The Waterfront carries a TransitScore of 90, and the building sits roughly one block from Grove Street PATH. Jersey City itself is a large, ethnically diverse city directly across the Hudson from Manhattan; the building’s specific location inside it is what should drive a leasing decision here, not a general city profile.

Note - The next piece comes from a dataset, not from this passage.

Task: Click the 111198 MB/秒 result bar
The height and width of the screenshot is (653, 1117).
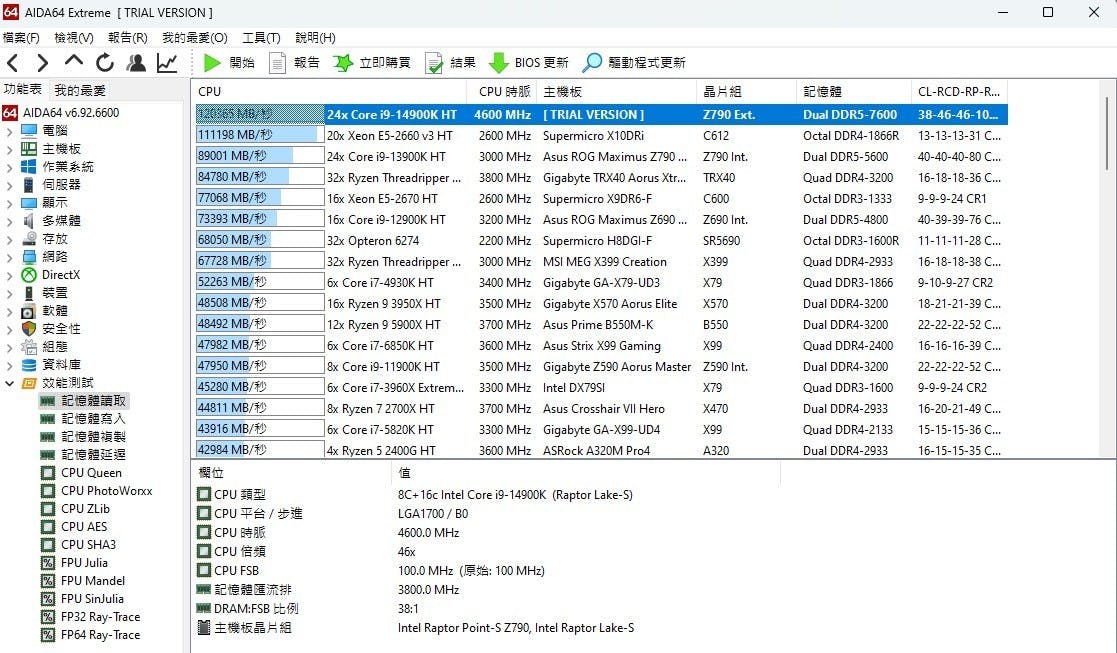Action: 259,135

How Modera Lofts Compares to Nearby Powerhouse Arts District Buildings

| Building | Units, built | Starting price | Distance to Grove St PATH | Resident-review flag |
|---|---|---|---|---|
| Modera Lofts, 350 Warren St | 366, 2016 (1904–05 original) | Studio $3,021, 1BR $4,173 | 1 block | Thin-wall noise and ground-floor disturbance reports |
| 225 Grand, 225 Grand St | 351, 2010 | 1BR $3,275–$3,900 | About 8-minute walk | None identified in the same detail during this research |
| The Morgan at Provost Square, 160 Morgan St | 417, 2015–16 | Studio $3,260–$3,268 | 1 block | Multi-year elevator modernization project cited by multiple reviewers |
The building-specific complaint at The Morgan, an ongoing elevator project rather than a general amenity gripe, and the ground-floor noise pattern at Modera Lofts are the kind of detail a floor-plan comparison alone would miss.